This is ridiculously tasty! Every single fetching element of Zweigelt is crammed into this; it couldn’t fathomably be yummier. No true hedonist should be without it.
Erich Sattler is emblematic of the new generation of Austrian vintners: a wine-school grad and the 4th generation in the family to take over his family’s estate, in 1999. "We make wine as my grandfather did," he says, "only with better machines." Located in and around the village of Tadten, Sattler’s vineyards are on the east side of Lake Neusiedl, which moderates the warm air from the easterly Pannonian plain’s continental influence. The soil here is composed mainly of gravel, part of a 5 kilometer wide gravel bed left behind when the Danube river dried up 2 million years ago. Sattler’s st. laurent and zweigelt vines, some of which are 40+ years old, are well suited to gravel soils for the production of wines with ‘ripe, soft tannin,’ Erich’s primary goal. Sattler practices certified minimal-impact vineyard management, does not irrigate his 22 hectares, green harvests to reduce yields to a mere 5 to 7 bunches per vine, and harvests by hand.

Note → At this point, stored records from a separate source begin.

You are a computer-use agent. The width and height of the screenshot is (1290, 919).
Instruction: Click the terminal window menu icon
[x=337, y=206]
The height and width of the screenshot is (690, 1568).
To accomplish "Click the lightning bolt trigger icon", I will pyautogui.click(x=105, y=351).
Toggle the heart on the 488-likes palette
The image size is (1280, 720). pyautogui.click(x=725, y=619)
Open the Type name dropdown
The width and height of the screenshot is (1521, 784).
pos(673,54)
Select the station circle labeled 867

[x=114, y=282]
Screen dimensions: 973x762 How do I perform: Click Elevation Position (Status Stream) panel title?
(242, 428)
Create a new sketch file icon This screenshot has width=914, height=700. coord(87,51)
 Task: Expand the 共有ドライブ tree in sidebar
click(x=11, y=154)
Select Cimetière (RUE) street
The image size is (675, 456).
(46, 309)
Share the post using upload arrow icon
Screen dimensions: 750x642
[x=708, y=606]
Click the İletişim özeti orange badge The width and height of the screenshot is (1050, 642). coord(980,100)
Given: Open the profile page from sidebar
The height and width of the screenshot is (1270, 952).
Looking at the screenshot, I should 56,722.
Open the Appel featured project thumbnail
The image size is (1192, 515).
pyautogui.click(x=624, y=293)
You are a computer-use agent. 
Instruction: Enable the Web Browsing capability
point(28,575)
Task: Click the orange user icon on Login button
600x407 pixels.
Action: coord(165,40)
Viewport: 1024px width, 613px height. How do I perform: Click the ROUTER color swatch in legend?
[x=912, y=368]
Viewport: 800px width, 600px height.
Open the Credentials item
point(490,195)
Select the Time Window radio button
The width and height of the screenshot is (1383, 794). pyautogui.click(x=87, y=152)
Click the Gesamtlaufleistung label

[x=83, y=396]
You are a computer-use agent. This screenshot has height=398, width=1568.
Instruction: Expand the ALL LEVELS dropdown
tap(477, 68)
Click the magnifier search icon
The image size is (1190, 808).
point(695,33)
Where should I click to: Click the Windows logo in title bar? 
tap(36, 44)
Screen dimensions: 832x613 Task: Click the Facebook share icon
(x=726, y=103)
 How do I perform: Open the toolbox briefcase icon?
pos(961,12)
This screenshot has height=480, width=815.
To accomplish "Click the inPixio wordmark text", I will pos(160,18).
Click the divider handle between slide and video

In order to produce dense, balanced wines with silky tannins, in his ‘classic’ wines Sattler de-stems, ferments in stainless steel, with elevage on the lees for 6 months in stainless and large oak casks. For the reserve wines, fermentation occurs in 2000 liter open top vats, punch downs are done manually, and then wines are matured for 12 months in Allier oak barrels for the St. Laurent Reserve, and new barrels for the Zweigelt Reserve. Erich never uses any technical concentration methods like reverse osmosis, or any additives before or after fermentation. Sattler succeeds in his objective of producing "variety-typical, dense and smooth wines with harmoniously integrated tannins, lovely fruit and pleasant acidity."
The source of Austria’s finest botrytized sweet wines, Burgenland covers a lofty portion of Austria's wine producing real estate. It encompasses the smaller regions of Neusiedlersee, Neusiedlersee-Hügelland, Mittelburgenland and Südburgenland. The latter two are most associated with their exceptional red wines. The region as a whole produces no shortage of important whites.
Neusiedlersee, named for the lake that it surrounds to the east, is home to a great diversity of grape varieties. The region’s most notable wines, however, are the botrytis-infected, sweet versions.
Neusiedlersee-Hügelland, which wraps the lake on its western side, includes the town of Rust, a historically esteemed wine community. Its close proximity to the lake’s fog and mist make it another source of some of the more prestigious botrytized wines. Neusiedlersee-Hügelland also produces fine Blaufränkisch, Pinot Blanc, Neuburger and Grüner Veltliner, though a label will usually name the more general, Burgenland, so as not to confuse it with its eastern cousin, Neusiedlersee, across the lake.
Blaufränkisch is well suited to and makes up over half of the vineyard area in Mittelburgenland. The region’s hills and plateaus, which are composed of variations in schist, loess and clay-limestone, produce high quality reds with interesting diversity.
Südburgenland, also known for its deep, complex and age-worthy Blaufränkisch, is beginning to turn out some alluring whites from Grüner Veltliner, Welschriesling and Weissburgunder (Pinot Blanc).
Austria’s most popular red variety, the Zweigelt grape can make a charmingly fruity, snappy and spicy wine ideal for summer sipping. Be on the lookout for the one-liter bottles—perfect for the barbecue! It is also capable of more serious, concentrated, age-worthy version that can withstand a short number of years of age. Somm Secret— While native to Austria, Zweigelt is actually a fairly recent cross bred by Dr. Zweigelt in 1922. He crossed two native varieties, Blaufränkisch, for its peppery bite, with St. Laurent, chosen for its elegance.